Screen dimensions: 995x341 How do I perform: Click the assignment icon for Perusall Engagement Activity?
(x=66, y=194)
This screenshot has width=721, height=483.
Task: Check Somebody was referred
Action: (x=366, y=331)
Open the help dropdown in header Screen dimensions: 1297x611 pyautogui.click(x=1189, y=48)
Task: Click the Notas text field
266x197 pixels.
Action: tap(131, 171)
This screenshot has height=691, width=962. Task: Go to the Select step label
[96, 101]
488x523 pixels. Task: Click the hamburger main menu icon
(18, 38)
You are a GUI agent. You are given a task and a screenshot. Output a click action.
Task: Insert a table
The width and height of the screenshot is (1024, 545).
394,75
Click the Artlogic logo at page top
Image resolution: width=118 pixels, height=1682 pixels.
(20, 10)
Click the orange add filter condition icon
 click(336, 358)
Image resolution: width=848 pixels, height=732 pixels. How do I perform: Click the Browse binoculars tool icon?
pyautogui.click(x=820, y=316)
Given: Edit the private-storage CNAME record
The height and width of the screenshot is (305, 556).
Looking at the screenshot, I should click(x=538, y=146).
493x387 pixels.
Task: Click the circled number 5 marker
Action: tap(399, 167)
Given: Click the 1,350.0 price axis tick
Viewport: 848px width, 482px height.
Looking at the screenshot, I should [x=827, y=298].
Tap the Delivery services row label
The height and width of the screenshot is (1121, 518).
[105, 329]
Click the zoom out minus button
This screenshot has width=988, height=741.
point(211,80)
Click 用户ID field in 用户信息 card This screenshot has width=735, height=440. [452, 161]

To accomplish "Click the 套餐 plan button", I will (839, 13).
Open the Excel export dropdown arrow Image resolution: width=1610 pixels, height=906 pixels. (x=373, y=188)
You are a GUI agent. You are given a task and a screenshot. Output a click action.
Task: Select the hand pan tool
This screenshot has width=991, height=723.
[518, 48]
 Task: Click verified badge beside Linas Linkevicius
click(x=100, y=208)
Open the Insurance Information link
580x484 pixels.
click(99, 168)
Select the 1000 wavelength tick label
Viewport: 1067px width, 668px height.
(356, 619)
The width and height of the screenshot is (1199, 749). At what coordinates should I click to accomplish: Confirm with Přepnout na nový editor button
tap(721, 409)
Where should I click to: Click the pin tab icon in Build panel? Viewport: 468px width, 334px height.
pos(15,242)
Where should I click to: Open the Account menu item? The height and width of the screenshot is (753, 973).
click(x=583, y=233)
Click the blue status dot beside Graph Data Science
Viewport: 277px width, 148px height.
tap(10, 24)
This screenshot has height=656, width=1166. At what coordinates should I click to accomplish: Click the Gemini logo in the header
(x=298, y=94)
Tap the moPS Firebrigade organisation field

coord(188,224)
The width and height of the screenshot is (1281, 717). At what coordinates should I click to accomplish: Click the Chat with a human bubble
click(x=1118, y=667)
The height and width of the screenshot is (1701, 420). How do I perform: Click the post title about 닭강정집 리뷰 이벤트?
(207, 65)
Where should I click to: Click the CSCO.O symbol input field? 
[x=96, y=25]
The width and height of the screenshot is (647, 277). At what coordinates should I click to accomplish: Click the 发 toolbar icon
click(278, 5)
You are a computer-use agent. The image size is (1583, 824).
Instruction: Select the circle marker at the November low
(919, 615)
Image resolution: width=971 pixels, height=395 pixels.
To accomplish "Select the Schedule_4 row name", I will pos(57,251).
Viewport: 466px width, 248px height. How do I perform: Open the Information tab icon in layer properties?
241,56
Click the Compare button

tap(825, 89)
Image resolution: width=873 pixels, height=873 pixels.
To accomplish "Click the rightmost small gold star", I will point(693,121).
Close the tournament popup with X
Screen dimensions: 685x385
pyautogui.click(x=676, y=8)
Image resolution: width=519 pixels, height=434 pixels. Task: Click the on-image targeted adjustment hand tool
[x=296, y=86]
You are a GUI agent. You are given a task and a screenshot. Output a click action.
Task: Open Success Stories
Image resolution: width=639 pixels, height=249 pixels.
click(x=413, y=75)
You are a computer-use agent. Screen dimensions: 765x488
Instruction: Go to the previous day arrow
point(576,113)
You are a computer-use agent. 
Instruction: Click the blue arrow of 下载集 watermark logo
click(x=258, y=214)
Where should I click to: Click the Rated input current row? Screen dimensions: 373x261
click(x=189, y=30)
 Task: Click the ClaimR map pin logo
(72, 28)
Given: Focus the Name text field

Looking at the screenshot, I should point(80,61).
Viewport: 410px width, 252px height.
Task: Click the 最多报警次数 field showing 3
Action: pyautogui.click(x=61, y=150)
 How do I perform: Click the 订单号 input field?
********************
### Task directions
Output all of the listing exactly as written.

### Answer to this exercise
Screen dimensions: 995x341 How do I perform: Click the assignment icon for Perusall Engagement Activity?
(x=66, y=194)
This screenshot has width=721, height=483.
Task: Check Somebody was referred
Action: (x=366, y=331)
Open the help dropdown in header Screen dimensions: 1297x611 pyautogui.click(x=1189, y=48)
Task: Click the Notas text field
266x197 pixels.
Action: tap(131, 171)
This screenshot has height=691, width=962. Task: Go to the Select step label
[96, 101]
488x523 pixels. Task: Click the hamburger main menu icon
(18, 38)
You are a GUI agent. You are given a task and a screenshot. Output a click action.
Task: Insert a table
The width and height of the screenshot is (1024, 545).
394,75
Click the Artlogic logo at page top
Image resolution: width=118 pixels, height=1682 pixels.
(20, 10)
Click the orange add filter condition icon
 click(336, 358)
Image resolution: width=848 pixels, height=732 pixels. How do I perform: Click the Browse binoculars tool icon?
pyautogui.click(x=820, y=316)
Given: Edit the private-storage CNAME record
The height and width of the screenshot is (305, 556).
Looking at the screenshot, I should click(x=538, y=146).
493x387 pixels.
Task: Click the circled number 5 marker
Action: tap(399, 167)
Given: Click the 1,350.0 price axis tick
Viewport: 848px width, 482px height.
Looking at the screenshot, I should [x=827, y=298].
Tap the Delivery services row label
The height and width of the screenshot is (1121, 518).
[105, 329]
Click the zoom out minus button
This screenshot has width=988, height=741.
point(211,80)
Click 用户ID field in 用户信息 card This screenshot has width=735, height=440. [452, 161]

To accomplish "Click the 套餐 plan button", I will (839, 13).
Open the Excel export dropdown arrow Image resolution: width=1610 pixels, height=906 pixels. (x=373, y=188)
You are a GUI agent. You are given a task and a screenshot. Output a click action.
Task: Select the hand pan tool
This screenshot has width=991, height=723.
[518, 48]
 Task: Click verified badge beside Linas Linkevicius
click(x=100, y=208)
Open the Insurance Information link
580x484 pixels.
click(99, 168)
Select the 1000 wavelength tick label
Viewport: 1067px width, 668px height.
(356, 619)
The width and height of the screenshot is (1199, 749). At what coordinates should I click to accomplish: Confirm with Přepnout na nový editor button
tap(721, 409)
Where should I click to: Click the pin tab icon in Build panel? Viewport: 468px width, 334px height.
pos(15,242)
Where should I click to: Open the Account menu item? The height and width of the screenshot is (753, 973).
click(x=583, y=233)
Click the blue status dot beside Graph Data Science
Viewport: 277px width, 148px height.
tap(10, 24)
This screenshot has height=656, width=1166. At what coordinates should I click to accomplish: Click the Gemini logo in the header
(x=298, y=94)
Tap the moPS Firebrigade organisation field

coord(188,224)
The width and height of the screenshot is (1281, 717). At what coordinates should I click to accomplish: Click the Chat with a human bubble
click(x=1118, y=667)
The height and width of the screenshot is (1701, 420). How do I perform: Click the post title about 닭강정집 리뷰 이벤트?
(207, 65)
Where should I click to: Click the CSCO.O symbol input field? 
[x=96, y=25]
The width and height of the screenshot is (647, 277). At what coordinates should I click to accomplish: Click the 发 toolbar icon
click(278, 5)
You are a computer-use agent. The image size is (1583, 824).
Instruction: Select the circle marker at the November low
(919, 615)
Image resolution: width=971 pixels, height=395 pixels.
To accomplish "Select the Schedule_4 row name", I will pos(57,251).
Viewport: 466px width, 248px height. How do I perform: Open the Information tab icon in layer properties?
241,56
Click the Compare button

tap(825, 89)
Image resolution: width=873 pixels, height=873 pixels.
To accomplish "Click the rightmost small gold star", I will point(693,121).
Close the tournament popup with X
Screen dimensions: 685x385
pyautogui.click(x=676, y=8)
Image resolution: width=519 pixels, height=434 pixels. Task: Click the on-image targeted adjustment hand tool
[x=296, y=86]
You are a GUI agent. You are given a task and a screenshot. Output a click action.
Task: Open Success Stories
Image resolution: width=639 pixels, height=249 pixels.
click(x=413, y=75)
You are a computer-use agent. Screen dimensions: 765x488
Instruction: Go to the previous day arrow
point(576,113)
You are a computer-use agent. 
Instruction: Click the blue arrow of 下载集 watermark logo
click(x=258, y=214)
Where should I click to: Click the Rated input current row? Screen dimensions: 373x261
click(x=189, y=30)
 Task: Click the ClaimR map pin logo
(72, 28)
Given: Focus the Name text field

Looking at the screenshot, I should point(80,61).
Viewport: 410px width, 252px height.
Task: Click the 最多报警次数 field showing 3
Action: pyautogui.click(x=61, y=150)
 How do I perform: Click the 订单号 input field?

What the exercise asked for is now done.